Entretanto, o ministro ponderou que o hiato entre a queda de juros e a retomada do consumo é uma preocupação para o governo. Desse modo, uma medida tomada foi em relação à indústria automotiva. Assim, houve o lançamento de um programa para redução de IPI e PIS/Cofins para carros com valor de até R$120 mil.
Veja o que disse Haddad
De acordo com o ministro em entrevista à GloboNews, a ideia era de que “a essa altura — e estamos prestes a — ter um ciclo de queda das taxas de juros. A inflação está mais comportada, o câmbio está estável em um patamar bem mais baixo do que nós herdamos, as curvas futuras de juros estão caindo, o PIB está sendo revisto para cima”.
E quanto ao setor automotivo?
A taxa básica Selic está em 13,75%. Esse alto patamar tem sido criticado pelo presidente, Luiz Inácio Lula da Silva (PT), e por membros do governo ao presidente do Banco Central, Roberto Campos Neto. O presidente da autoridade monetária, por sua vez, tem ressaltado os níveis ainda preocupantes da inflação.
Quanto às críticas ao programa automotivo, que apontam para a renúncia fiscal do governo justamente em um momento de acerto de contas para a entrada em vigor do novo arcabouço fiscal, o ministro ressaltou que a iniciativa deverá durar de três a quatro meses e “pode segurar o fechamento de plantas”.
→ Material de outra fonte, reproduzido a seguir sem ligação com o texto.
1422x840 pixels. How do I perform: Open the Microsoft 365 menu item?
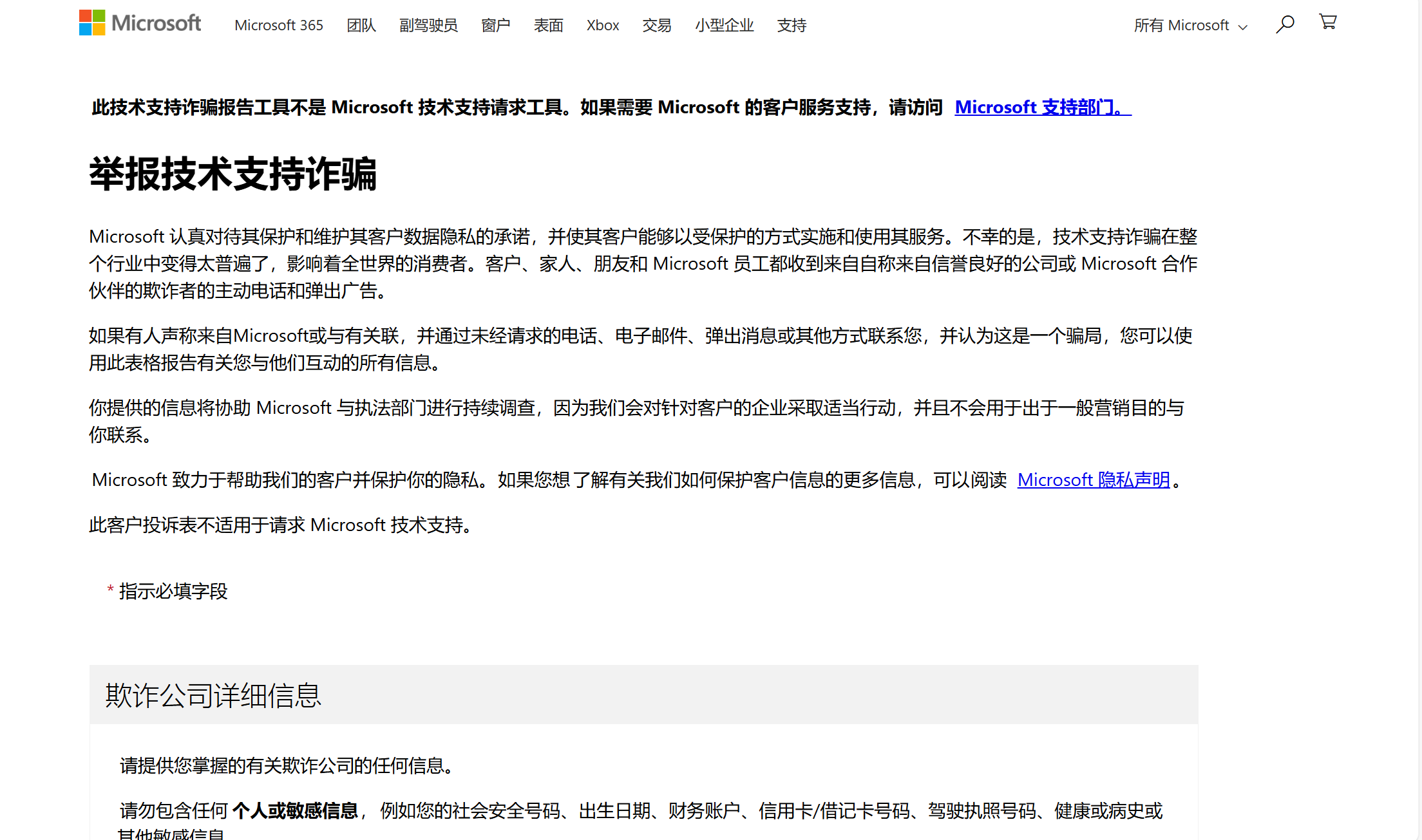tap(278, 26)
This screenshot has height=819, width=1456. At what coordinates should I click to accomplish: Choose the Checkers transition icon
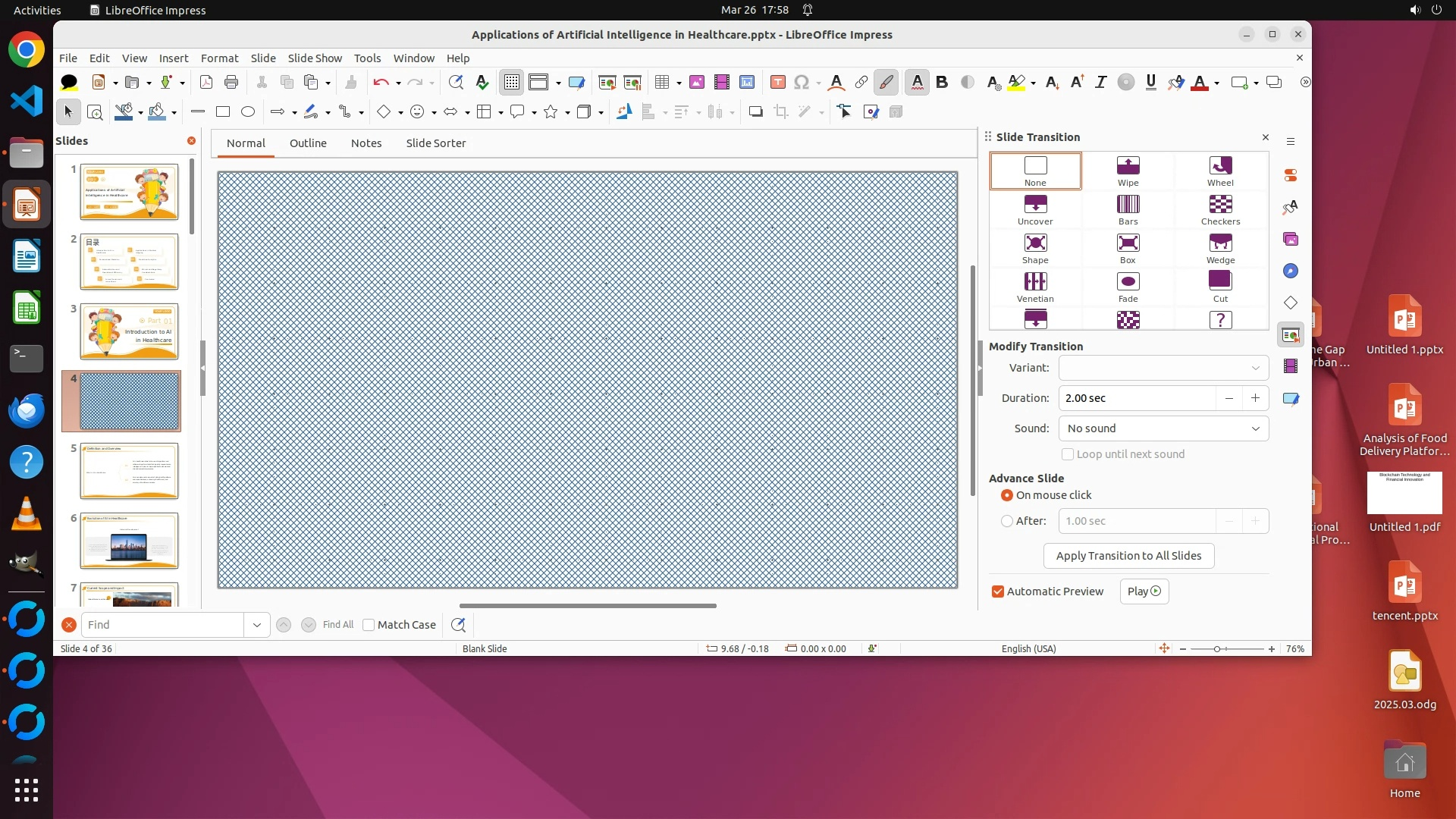click(x=1220, y=209)

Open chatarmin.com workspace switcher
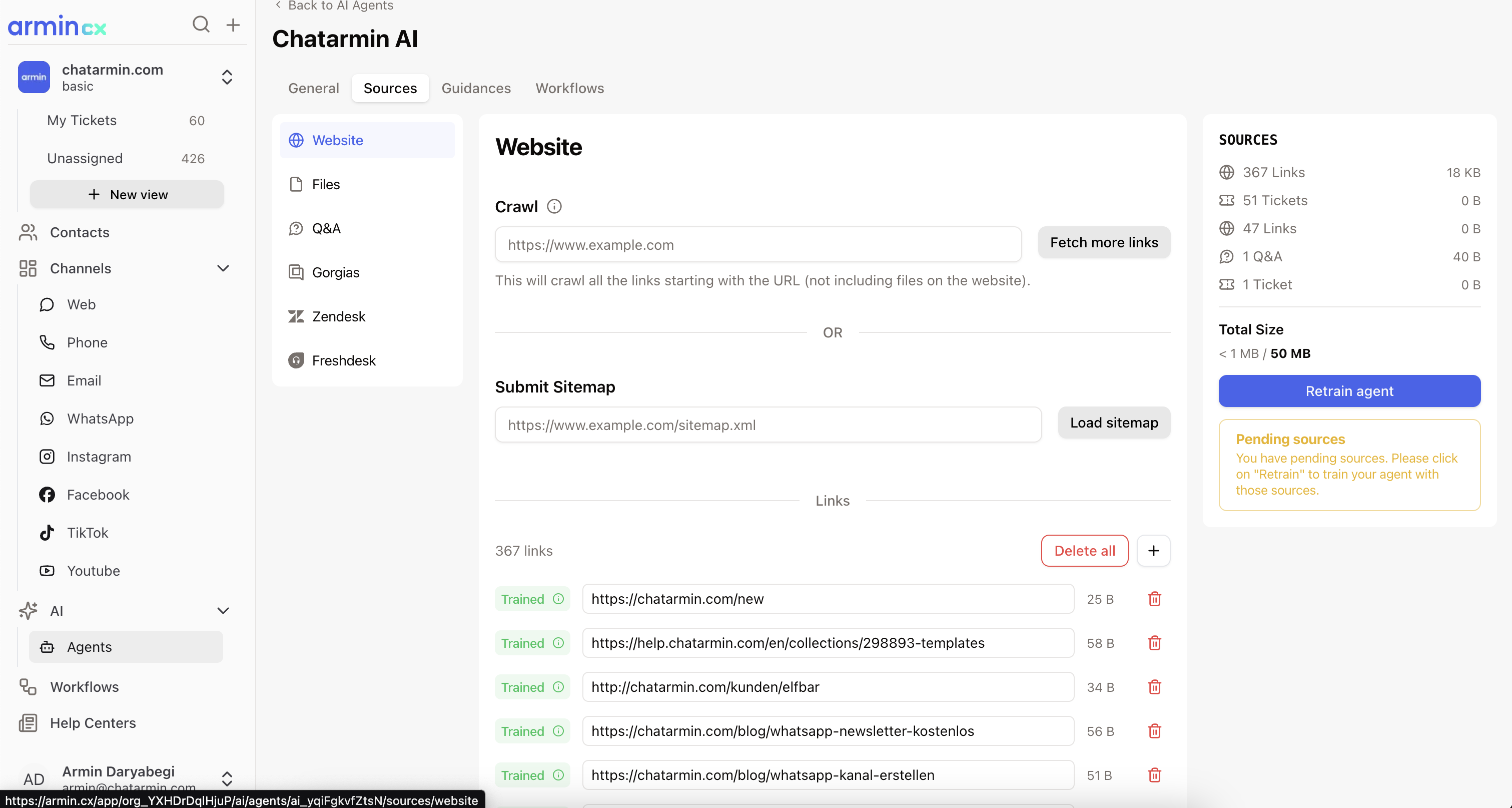(227, 77)
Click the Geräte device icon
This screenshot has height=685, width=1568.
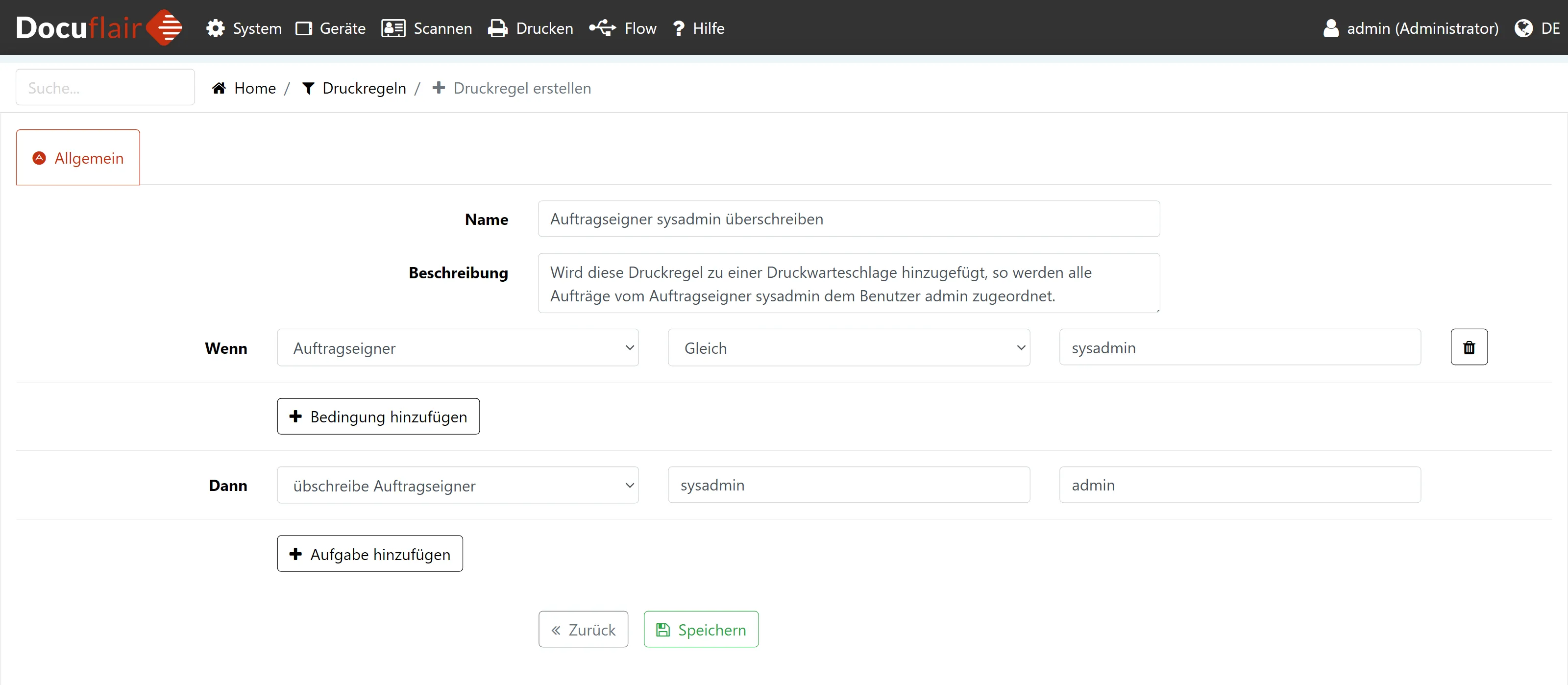[x=303, y=28]
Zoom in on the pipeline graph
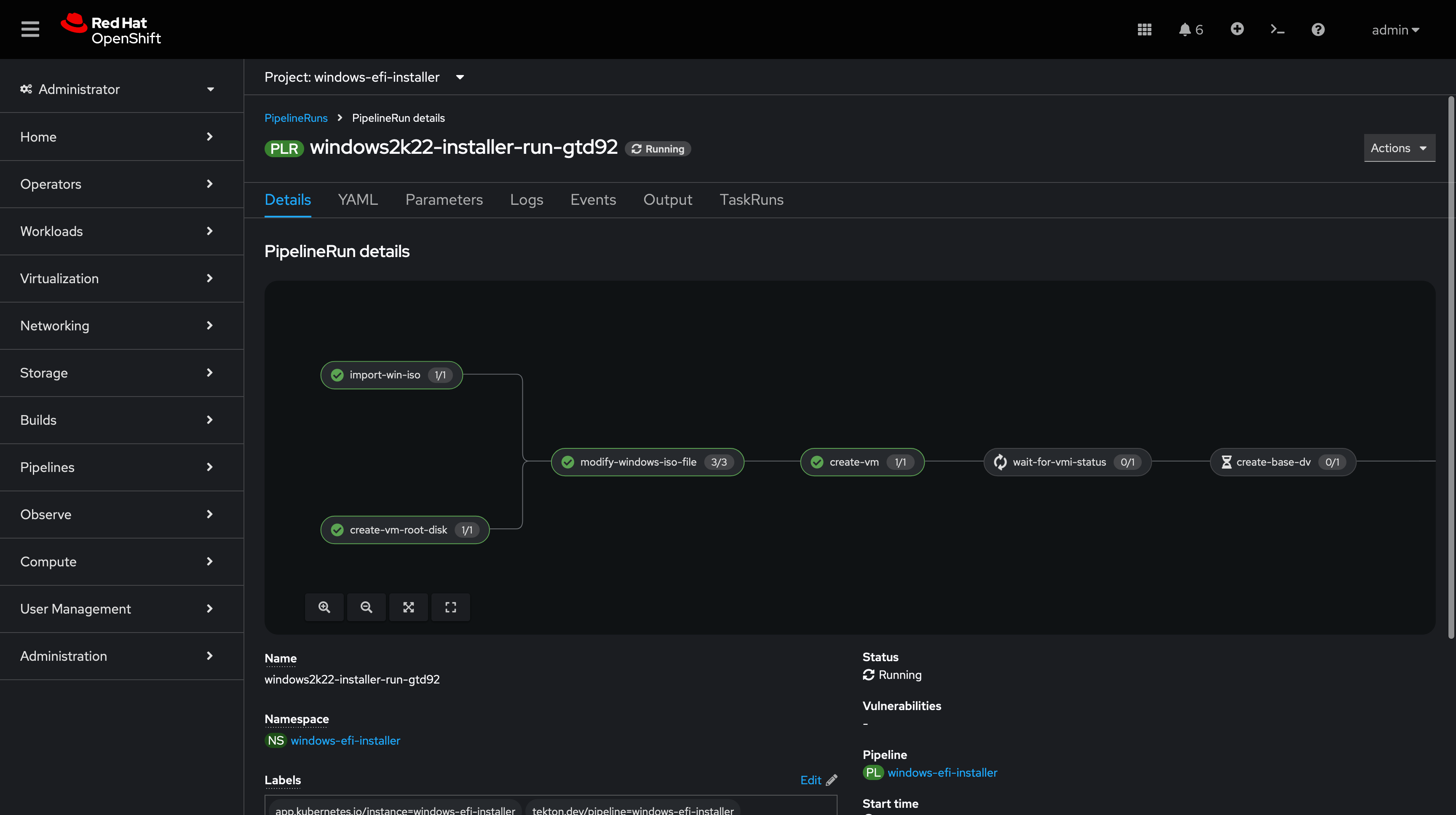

Além disso, Haddad acrescentou que há possibilidade de a renúncia fiscal final com o programa não chegar a um quarto dos 8 bilhões de reais previstos inicialmente. Por fim, o ministro afirmou que, a partir do mês de agosto, o governo lançará medidas de transição ecológica. Disse, ainda, que será necessário renovar a frota de caminhões para modelos menos poluentes.